Below are records to return verbatim; the pictures are to be dropped.

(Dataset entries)
--

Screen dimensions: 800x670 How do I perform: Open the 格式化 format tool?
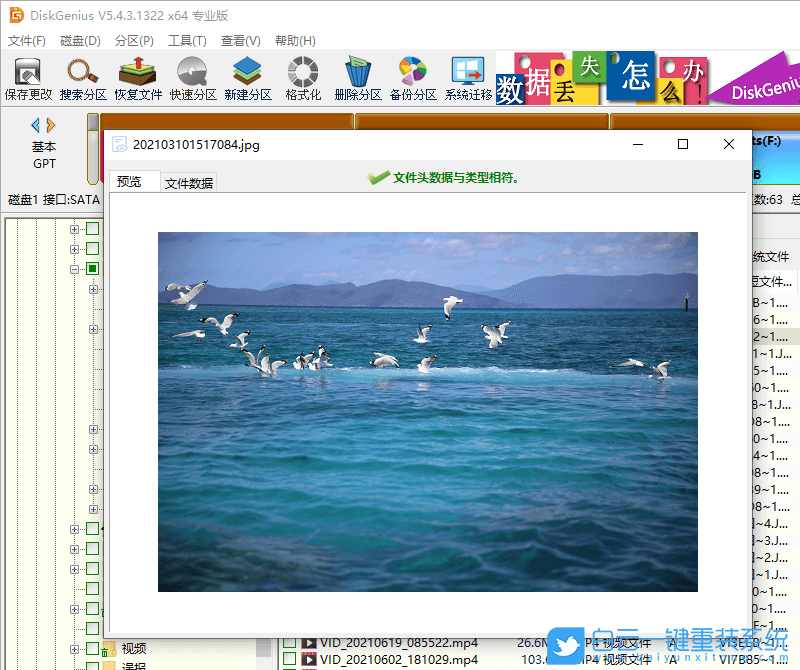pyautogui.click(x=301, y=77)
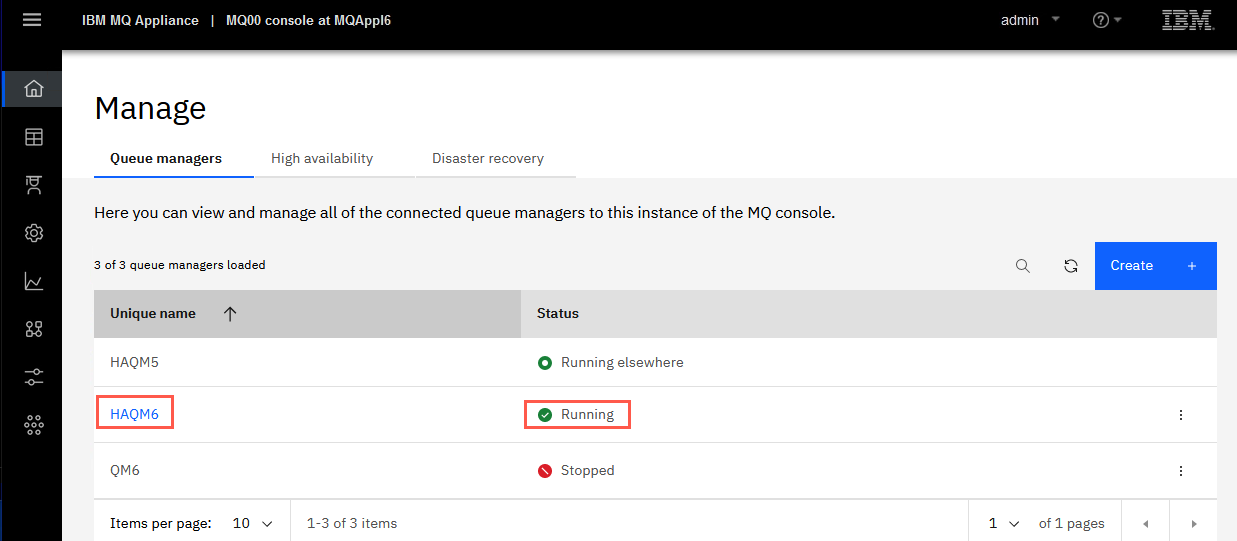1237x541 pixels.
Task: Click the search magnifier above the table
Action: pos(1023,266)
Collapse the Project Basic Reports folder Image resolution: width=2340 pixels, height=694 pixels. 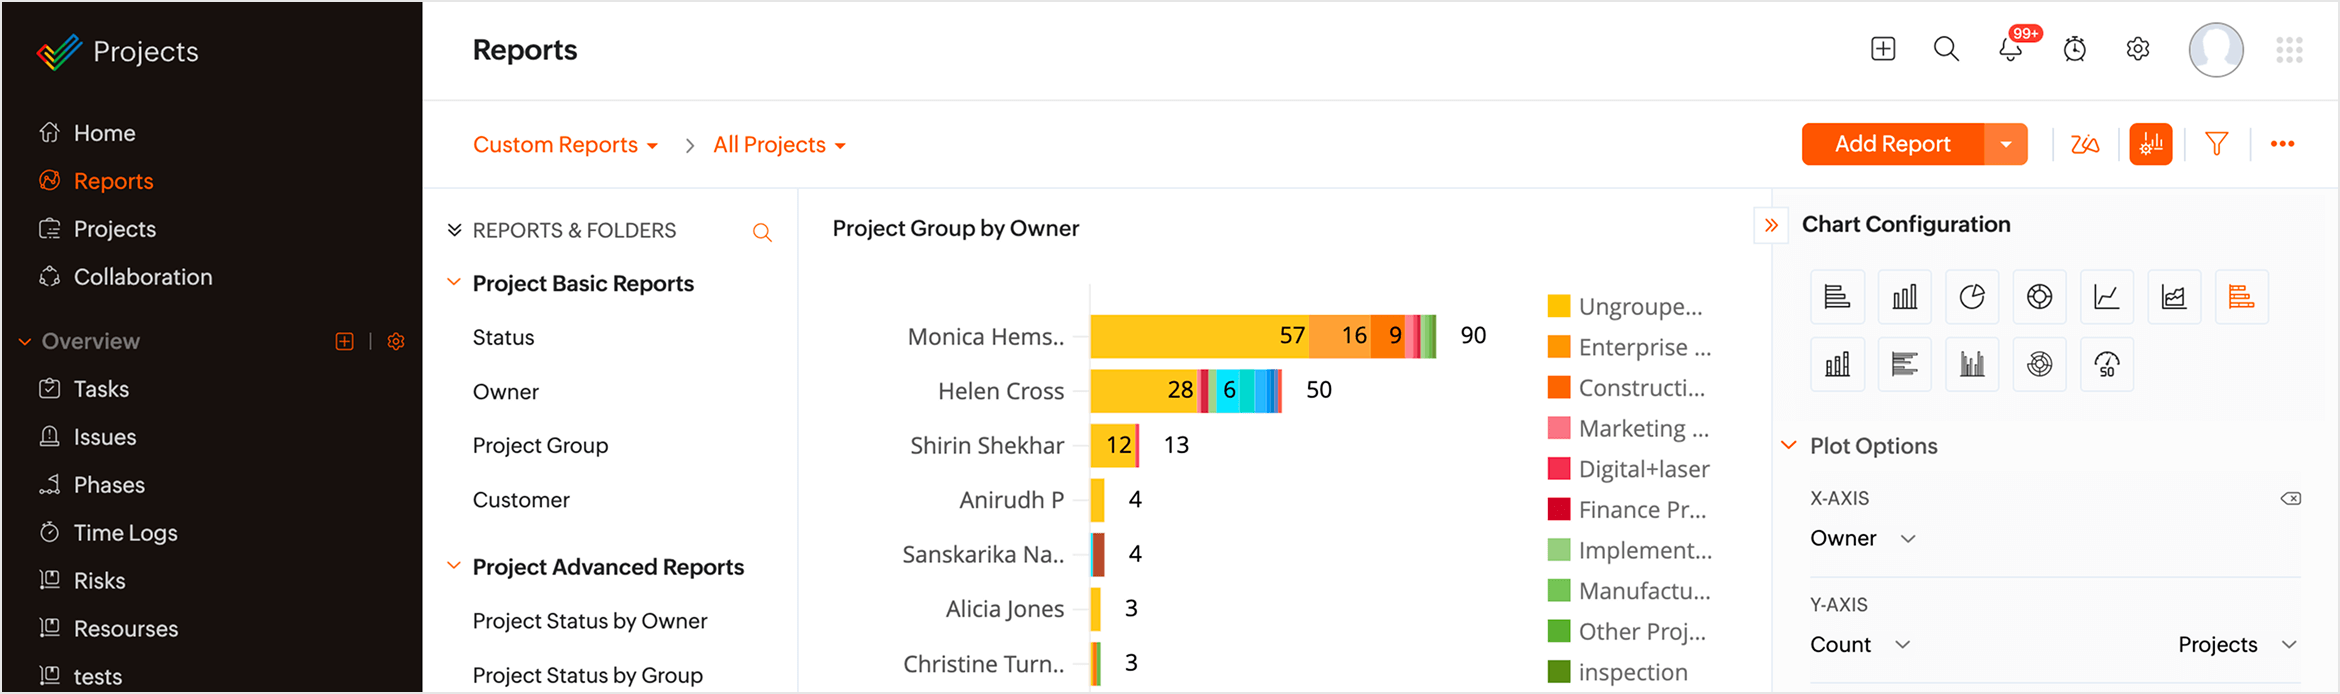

--

- Response to the task
Screen dimensions: 800x670 How do I perform: Open the 格式化 format tool?
pyautogui.click(x=301, y=77)
1237x541 pixels.
Task: Click the search magnifier above the table
Action: pos(1023,266)
Collapse the Project Basic Reports folder Image resolution: width=2340 pixels, height=694 pixels. 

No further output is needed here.